Umstellung im Jahr 2021/22

Zudem werde laut Lupfer auch noch einiges an Zeit vergehen, da nach der Beauftragung und der Antragsstellung dann erst die Prüfungsphase komme, bevor man mit einem positiven Bescheid rechnen könne. Dann müsste die Umrüstung wiederum innerhalb eines Jahres stattfinden, da dieser eine Gültigkeit von einem Jahr habe. Man könne somit den Umsetzungszeitraum im Jahr 2021/22 ansiedeln. Notfalls könne man auch die gesamte Maßnahme einfach nicht durchführen sollte es die aktuelle Lage nicht erlauben, führte Lupfer weiter aus.
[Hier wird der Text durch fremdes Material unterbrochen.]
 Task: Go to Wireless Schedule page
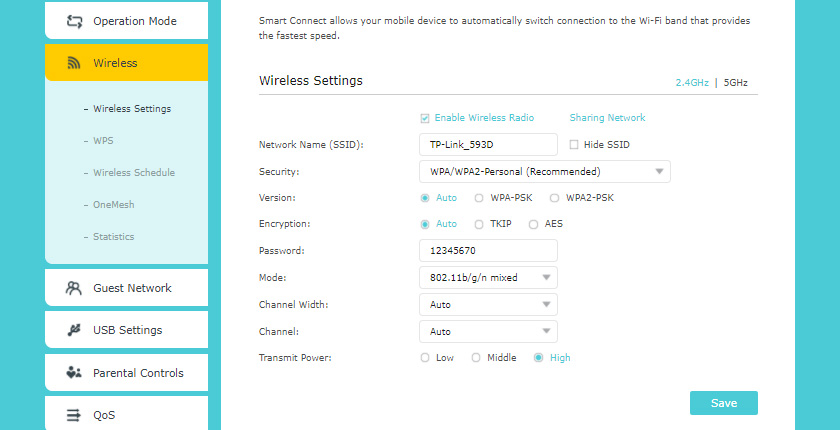134,173
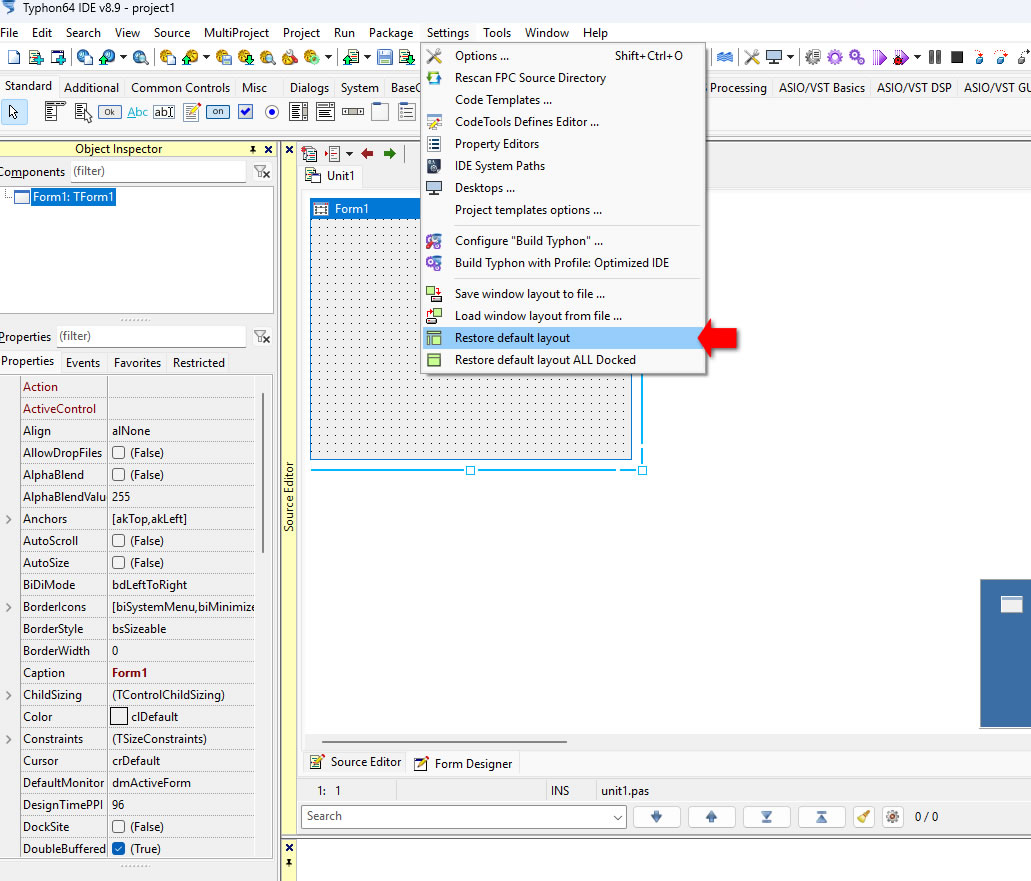1031x881 pixels.
Task: Choose Restore default layout menu item
Action: pos(512,338)
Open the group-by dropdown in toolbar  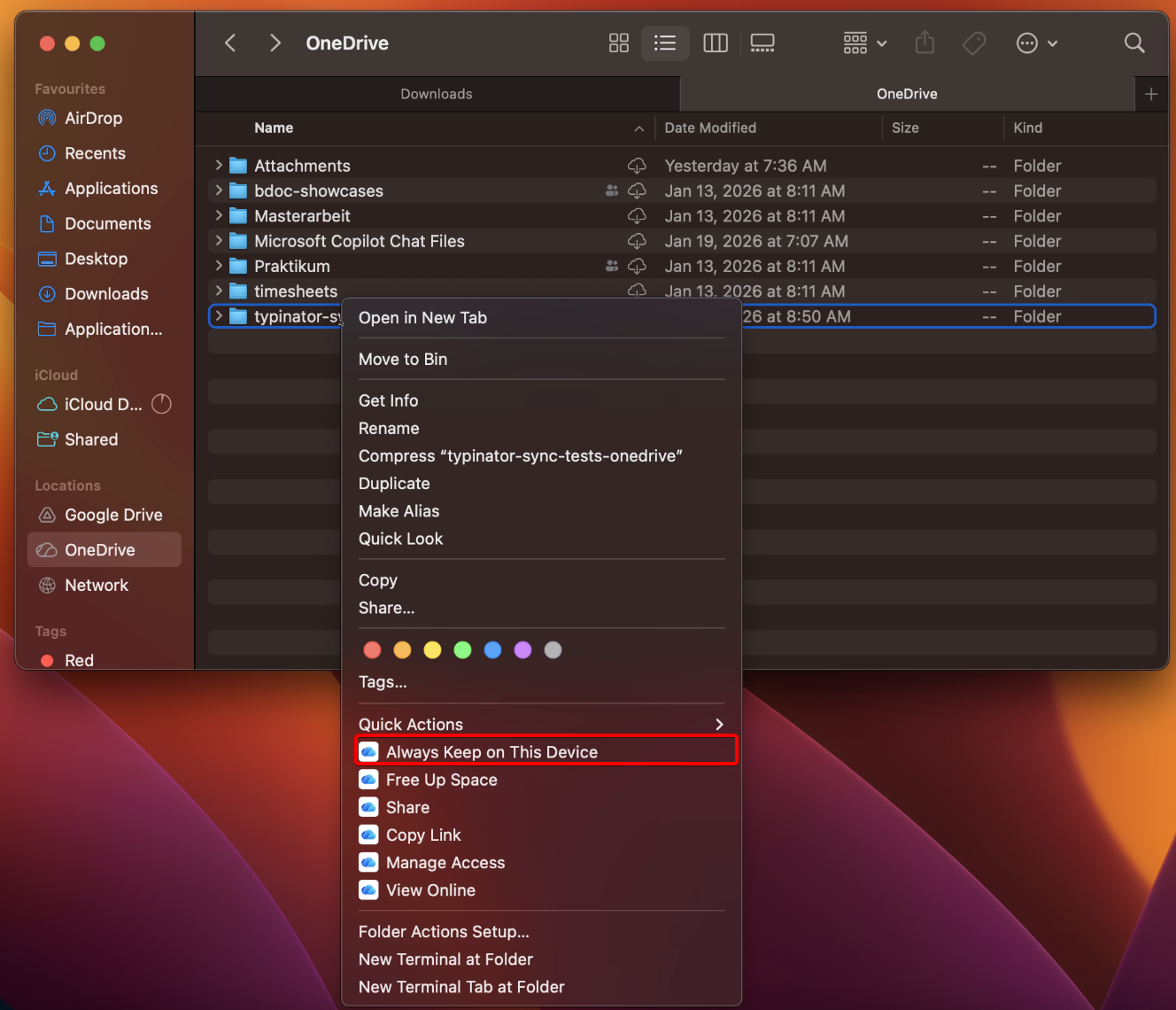[864, 43]
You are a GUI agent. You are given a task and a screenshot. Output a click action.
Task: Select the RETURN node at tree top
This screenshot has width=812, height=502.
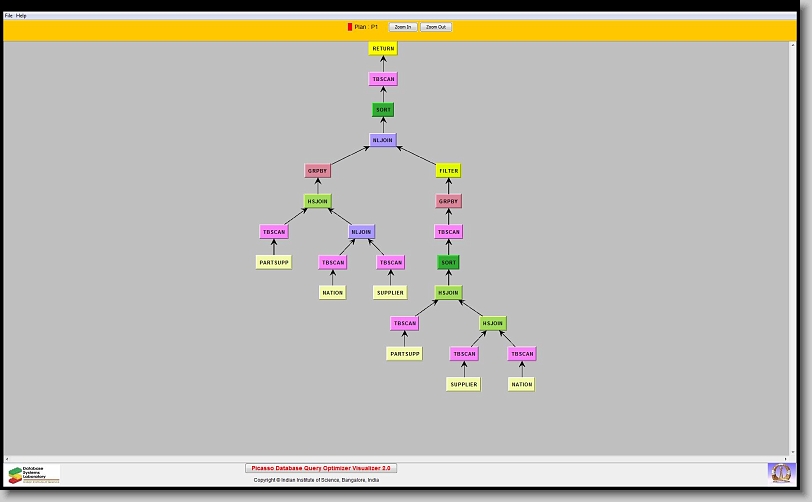(x=383, y=48)
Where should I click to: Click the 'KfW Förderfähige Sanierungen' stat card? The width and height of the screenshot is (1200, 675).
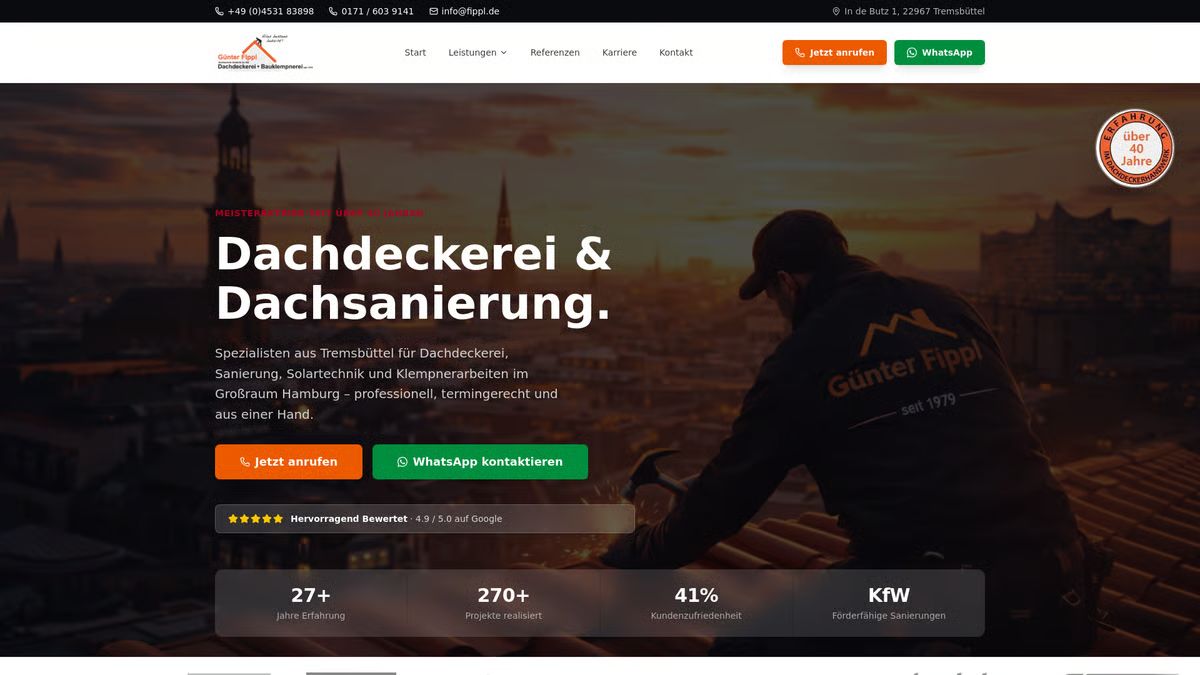coord(888,603)
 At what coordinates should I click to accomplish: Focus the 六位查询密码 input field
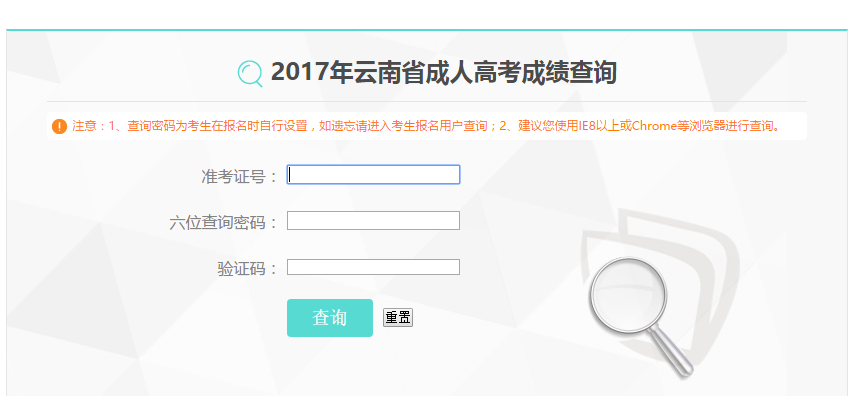tap(374, 221)
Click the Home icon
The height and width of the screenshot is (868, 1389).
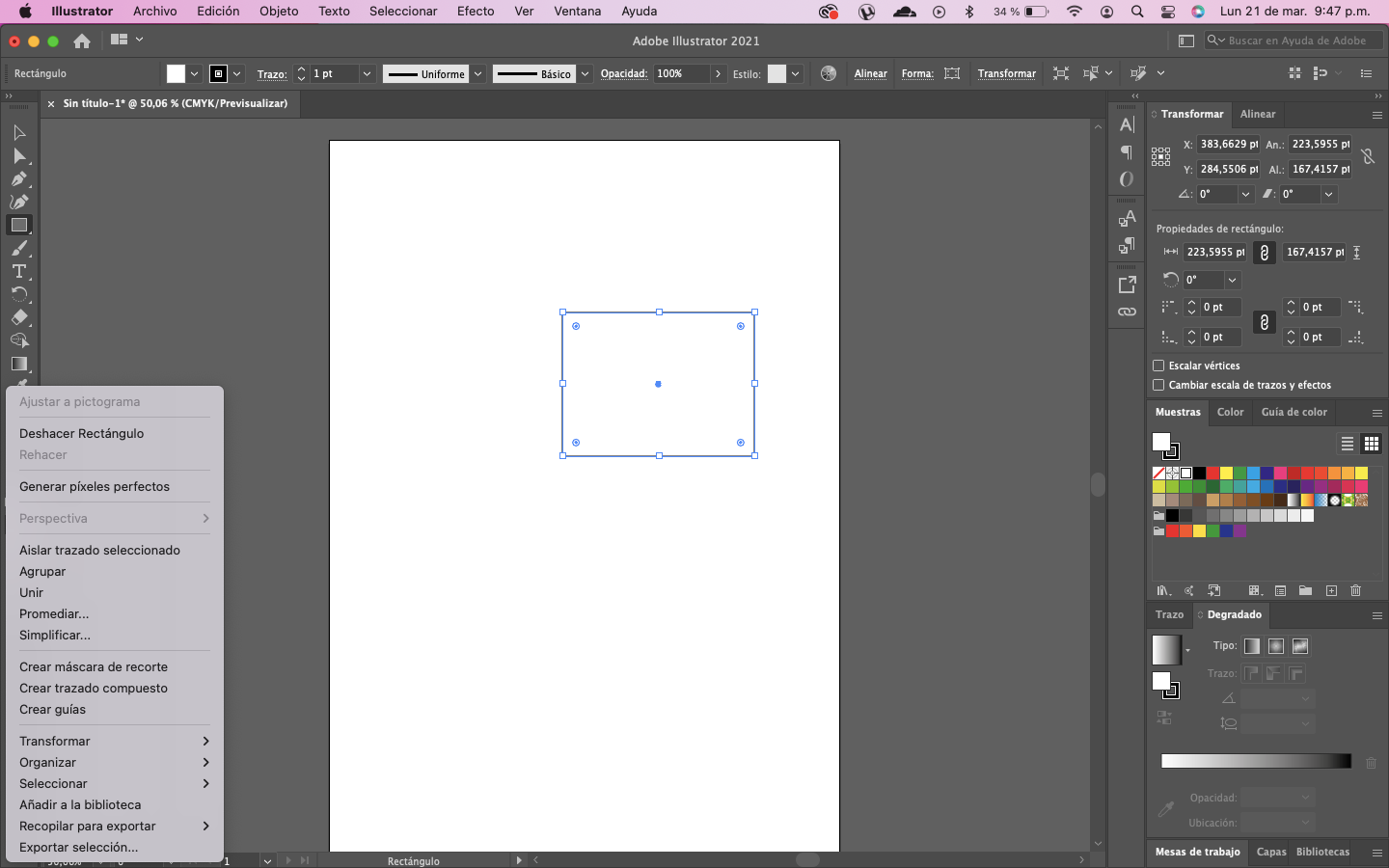pyautogui.click(x=82, y=41)
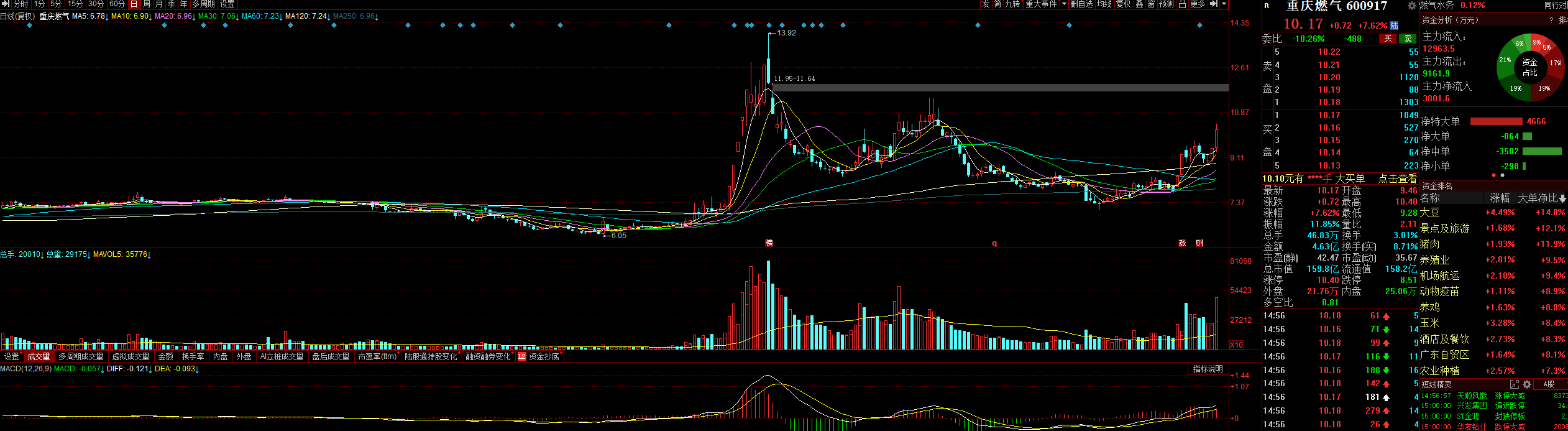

Für die Antragsstellung ist eine Grundlagenermittlung bis hin zur Objektbetreuung zwingend. Die Netze BW würden diese bei einer entsprechenden positiven Entscheidung des Rates dann auf Grundlage der Honorarordnung für Architekten und Ingenieure (HOAI) im Auftrag übernehmen. Würden alle verbleibenden alten Leuchten ersetzt, müsste die Gemeinde mit einer finanziellen Belastung von rund 180 000 Euro rechnen, hieß es in der Sitzung des Gemeinderates.